--- Start Records to process ---

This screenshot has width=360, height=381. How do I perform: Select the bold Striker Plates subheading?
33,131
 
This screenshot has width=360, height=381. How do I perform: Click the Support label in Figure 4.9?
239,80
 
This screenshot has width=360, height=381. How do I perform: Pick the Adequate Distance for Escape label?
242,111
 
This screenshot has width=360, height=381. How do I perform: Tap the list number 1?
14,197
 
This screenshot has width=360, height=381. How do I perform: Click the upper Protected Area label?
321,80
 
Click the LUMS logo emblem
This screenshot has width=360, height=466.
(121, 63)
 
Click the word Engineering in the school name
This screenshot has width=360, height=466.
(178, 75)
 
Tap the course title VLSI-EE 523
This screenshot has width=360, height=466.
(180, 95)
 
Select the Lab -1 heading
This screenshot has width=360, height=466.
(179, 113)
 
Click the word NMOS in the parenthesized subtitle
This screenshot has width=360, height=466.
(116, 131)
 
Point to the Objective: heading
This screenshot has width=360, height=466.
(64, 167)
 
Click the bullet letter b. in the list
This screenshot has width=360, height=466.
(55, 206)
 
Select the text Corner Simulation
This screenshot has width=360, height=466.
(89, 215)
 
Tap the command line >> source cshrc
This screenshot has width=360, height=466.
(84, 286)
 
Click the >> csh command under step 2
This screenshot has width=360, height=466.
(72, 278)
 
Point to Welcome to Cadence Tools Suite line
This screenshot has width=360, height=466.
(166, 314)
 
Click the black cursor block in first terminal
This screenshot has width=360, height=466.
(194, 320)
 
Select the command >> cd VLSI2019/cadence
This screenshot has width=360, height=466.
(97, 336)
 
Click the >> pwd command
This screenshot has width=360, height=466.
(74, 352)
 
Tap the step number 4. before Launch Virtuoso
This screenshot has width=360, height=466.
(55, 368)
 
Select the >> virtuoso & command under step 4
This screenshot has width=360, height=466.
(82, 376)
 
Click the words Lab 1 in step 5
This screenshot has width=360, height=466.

--- End Records to process ---

- **Given request**
Reproduce all of the material above word for word, line by line.

- **The reply**
This screenshot has width=360, height=381. How do I perform: Select the bold Striker Plates subheading?
33,131
 
This screenshot has width=360, height=381. How do I perform: Click the Support label in Figure 4.9?
239,80
 
This screenshot has width=360, height=381. How do I perform: Pick the Adequate Distance for Escape label?
242,111
 
This screenshot has width=360, height=381. How do I perform: Tap the list number 1?
14,197
 
This screenshot has width=360, height=381. How do I perform: Click the upper Protected Area label?
321,80
 
Click the LUMS logo emblem
This screenshot has width=360, height=466.
(121, 63)
 
Click the word Engineering in the school name
This screenshot has width=360, height=466.
(178, 75)
 
Tap the course title VLSI-EE 523
This screenshot has width=360, height=466.
(180, 95)
 
Select the Lab -1 heading
This screenshot has width=360, height=466.
(179, 113)
 
Click the word NMOS in the parenthesized subtitle
This screenshot has width=360, height=466.
(116, 131)
 
Point to the Objective: heading
This screenshot has width=360, height=466.
(64, 167)
 
Click the bullet letter b. in the list
This screenshot has width=360, height=466.
(55, 206)
 
Select the text Corner Simulation
This screenshot has width=360, height=466.
(89, 215)
 
Tap the command line >> source cshrc
This screenshot has width=360, height=466.
(84, 286)
 
Click the >> csh command under step 2
This screenshot has width=360, height=466.
(72, 278)
 
Point to Welcome to Cadence Tools Suite line
This screenshot has width=360, height=466.
(166, 314)
 
Click the black cursor block in first terminal
This screenshot has width=360, height=466.
(194, 320)
 
Select the command >> cd VLSI2019/cadence
This screenshot has width=360, height=466.
(97, 336)
 
Click the >> pwd command
This screenshot has width=360, height=466.
(74, 352)
 
Tap the step number 4. before Launch Virtuoso
This screenshot has width=360, height=466.
(55, 368)
 
Select the >> virtuoso & command under step 4
This screenshot has width=360, height=466.
(82, 376)
 
Click the words Lab 1 in step 5
This screenshot has width=360, height=466.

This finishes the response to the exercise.